Prime Minister Gordon Brown will meet with Bank of England Governor Mervyn King, Financial Services Authority Chairman Adair Turner, Chancellor of the Exchequer Alistair Darling and Trade Minister Mervyn Davies today to discuss how the U.K. should implement new financial rules laid out by leaders of the Group of 20 nations last week.

Brown wants to prod commercial banks into returning lending to 2007 levels. Banks are writing about a third of the mortgages they approved each month two years ago even after tapping the government for 40 billion pounds of support, according to Bank of England data.

The pound sank 26 percent against the dollar and 23 percent versus the euro last year as the U.K. slid into its worst recession since 1980 and the government was forced to rescue banks including Royal Bank of Scotland Group Plc and Lloyds.

Darling’s annual budget statement is due April 22. Yesterday the chancellor said the recession had been worse than he expected in November, suggesting the deficit will be wider than the 118 billion pounds predicted by the Treasury.

Pound Risk

U.K. auto sales slid 30.5 percent in March, the 11th consecutive decline, the Society of Motor Manufacturers & Traders said today in a statement. The slump contrasts with continental Europe, where government incentives are luring motorists back into showrooms.

The pound may tumble amid persistent “economic problems” in the U.K., MIG Investments SA said.
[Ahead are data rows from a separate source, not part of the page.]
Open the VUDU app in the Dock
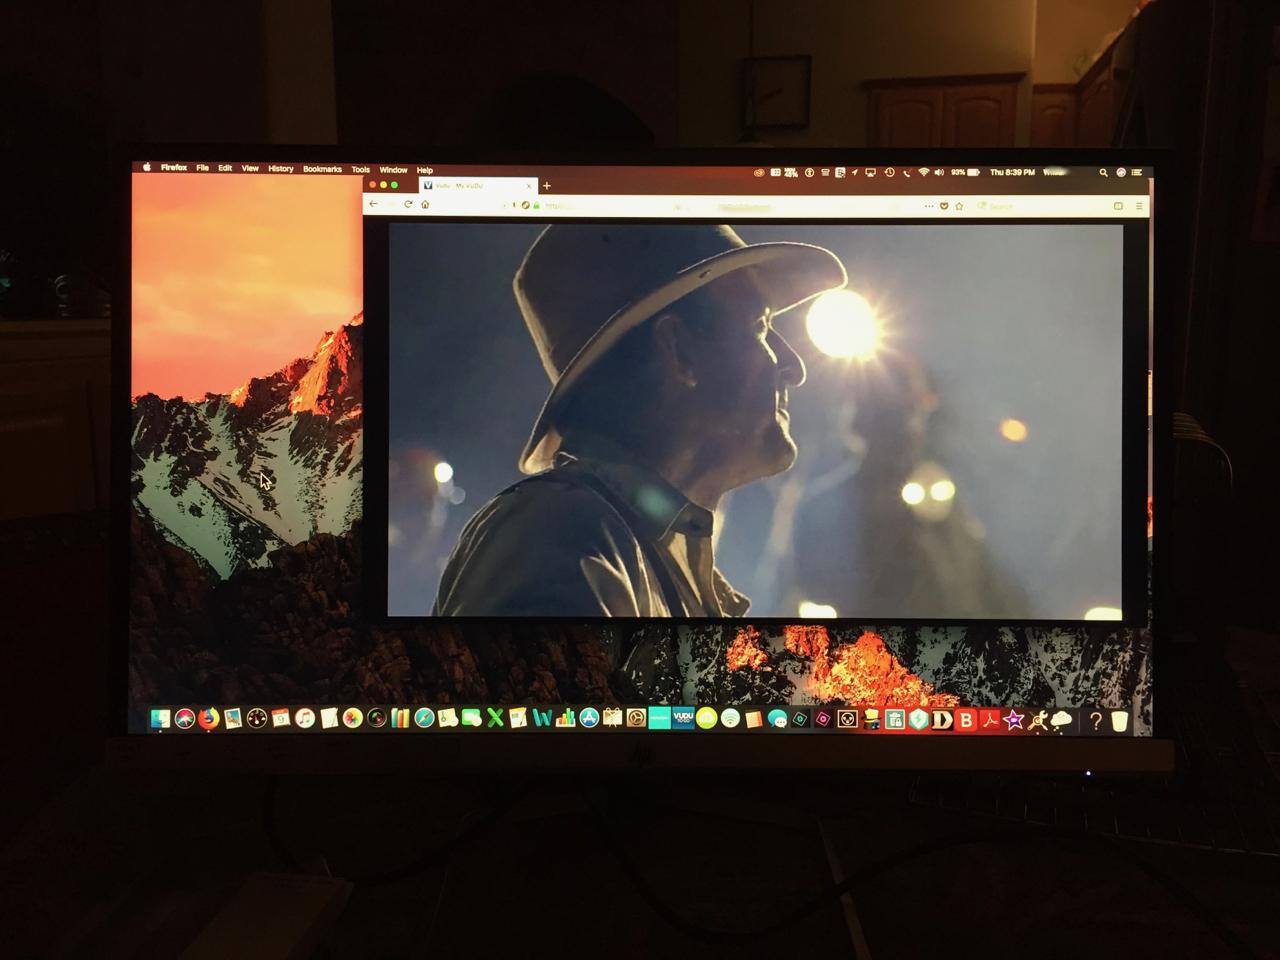 (683, 718)
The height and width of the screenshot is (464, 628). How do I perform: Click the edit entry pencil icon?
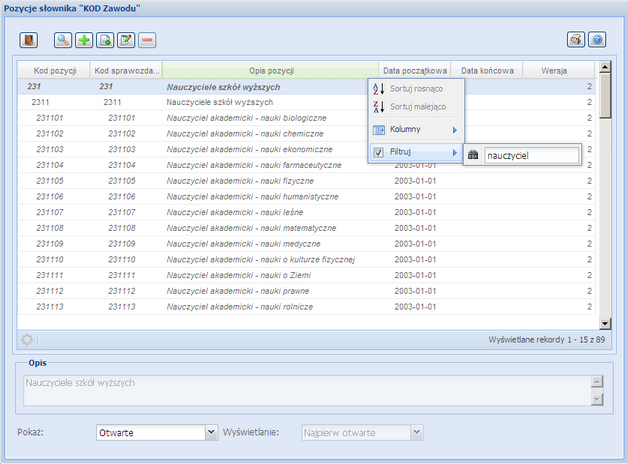click(x=126, y=40)
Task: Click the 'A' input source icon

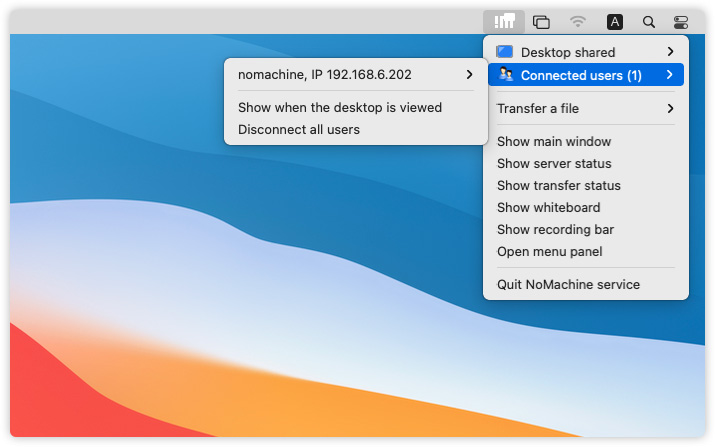Action: (615, 21)
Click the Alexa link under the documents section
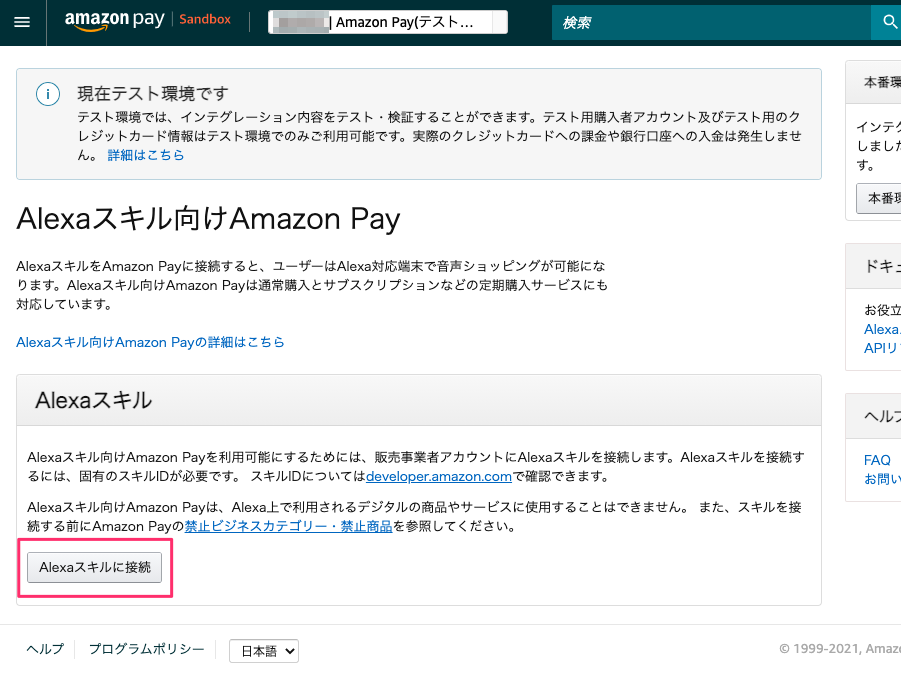The height and width of the screenshot is (683, 901). pos(881,329)
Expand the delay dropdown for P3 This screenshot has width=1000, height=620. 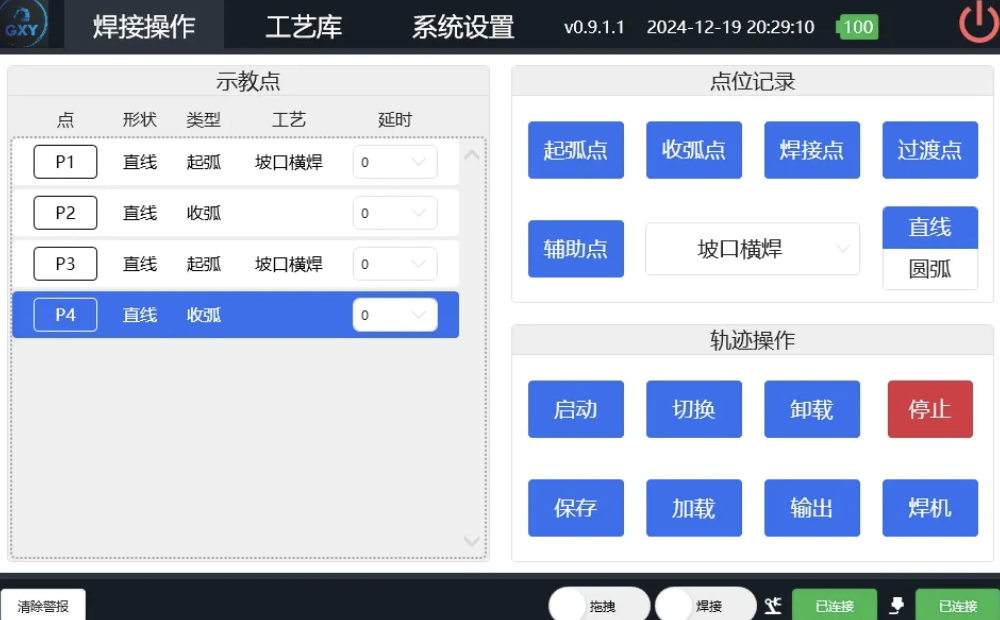tap(395, 264)
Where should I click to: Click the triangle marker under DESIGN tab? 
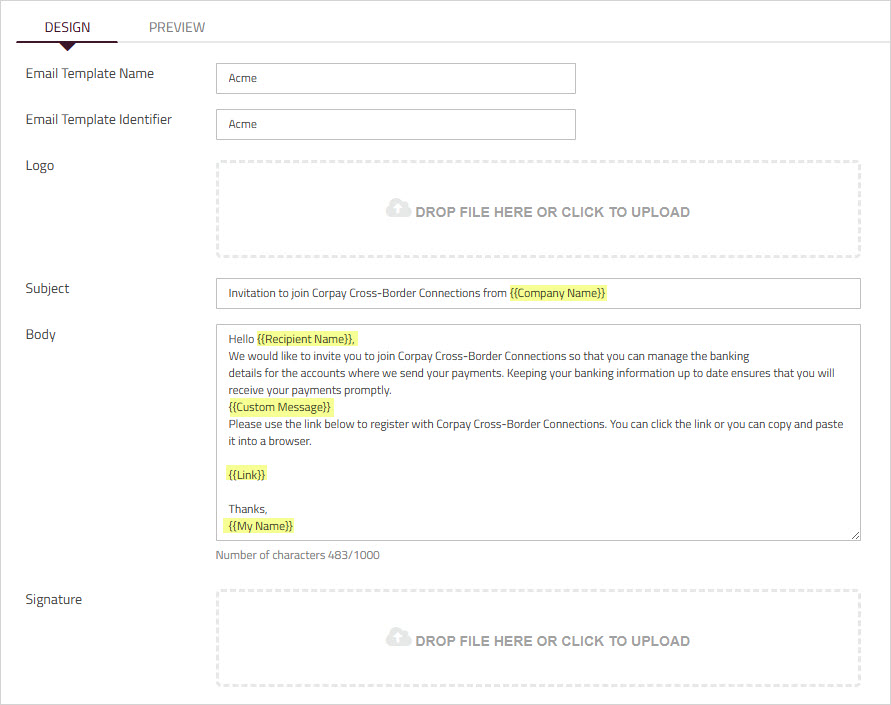66,44
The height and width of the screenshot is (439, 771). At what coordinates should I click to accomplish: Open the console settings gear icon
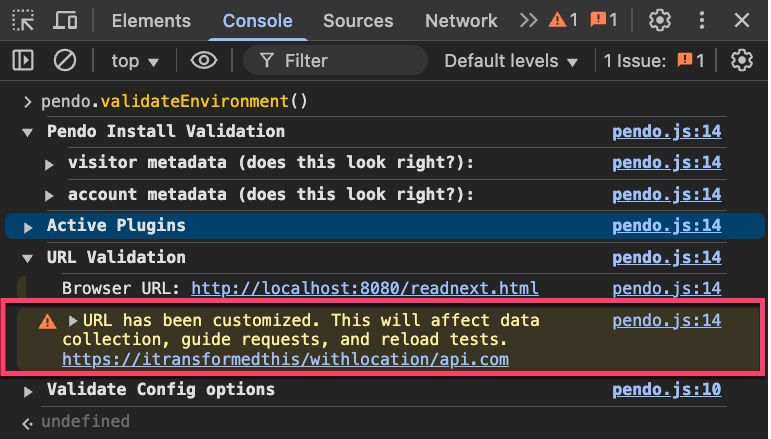coord(741,61)
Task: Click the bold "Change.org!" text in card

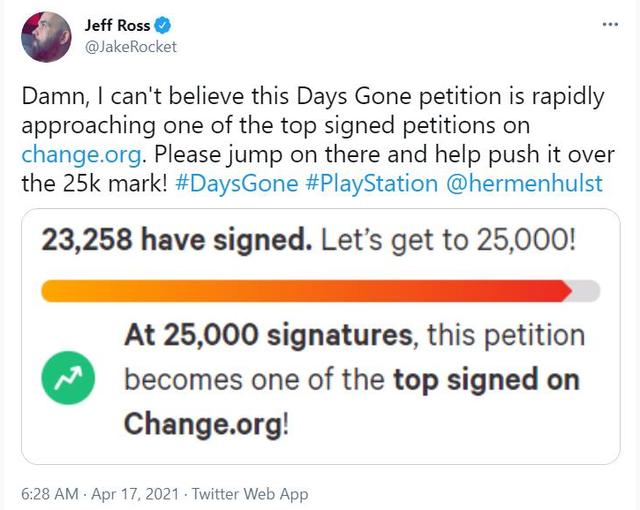Action: 206,423
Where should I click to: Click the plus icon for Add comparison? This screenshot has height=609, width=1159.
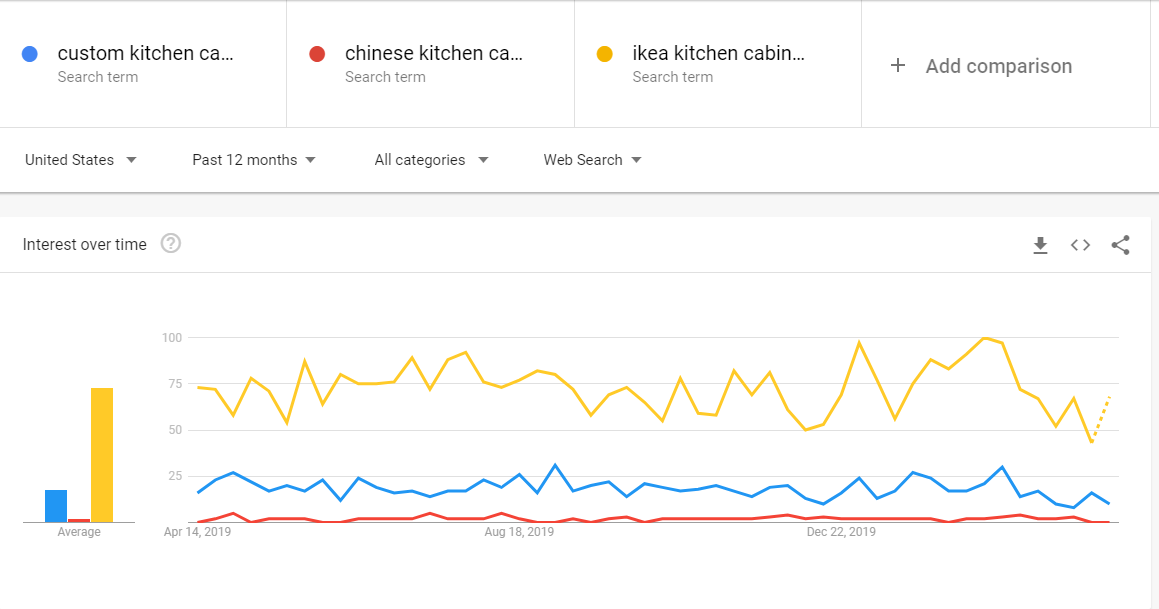coord(897,66)
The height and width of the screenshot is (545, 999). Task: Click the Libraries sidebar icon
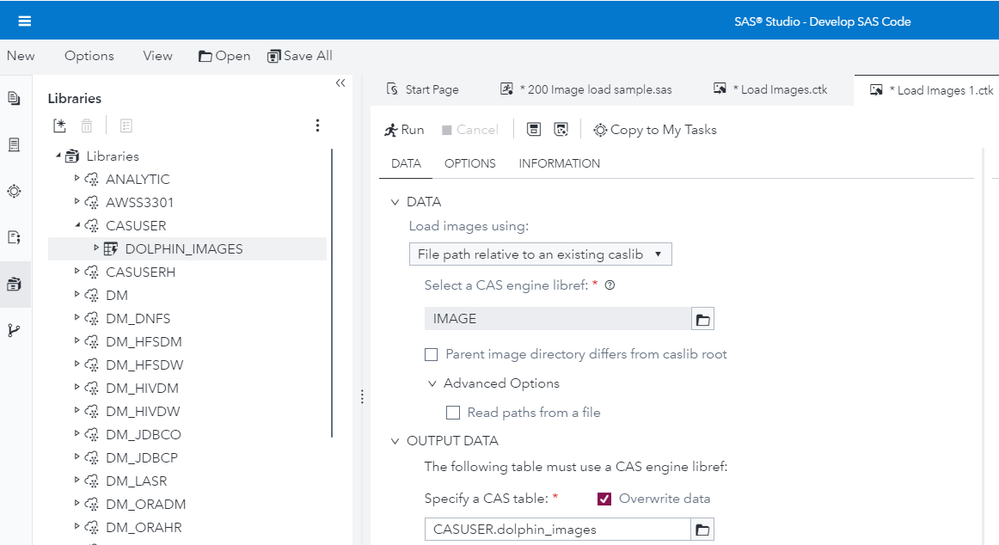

“Though the pound has performed splendidly over the past six weeks, the economic problems do not seem to be going away,” Paul Day, chief market analyst at MIG in Neuchatel, Switzerland, wrote in a note today. “The pound remains a currency that has the ability to collapse at some point in the future.”

Government bonds fell for a third day amid waning investor demand for the relative safety of fixed-income assets. The yield on the 10-year gilt rose three basis points to 3.46 percent. It earlier climbed to 3.48 percent, the highest level since March 25. The 4.5 percent security due March 2019 slid 0.28 or 2.8 pounds per 1,000-pound face amount, to 108.70. The two-year yield jumped five basis points to 1.46 percent. Bond yields move inversely to prices.

Credit Default Swaps

The Bank of England said it will buy 2.5 billion pounds of gilts today as part of its quantitative easing policy. Policy makers meet on April 9 to decide on interest rates. They are expected to leave the key rate unchanged at an all-time low of 0.5 percent, according to a survey of 62 economists by Bloomberg.

The cost of hedging against default on U.K. sovereign debt fell 15 basis points to 99 today, the lowest level since Dec. 1, according to CMA DataVision prices.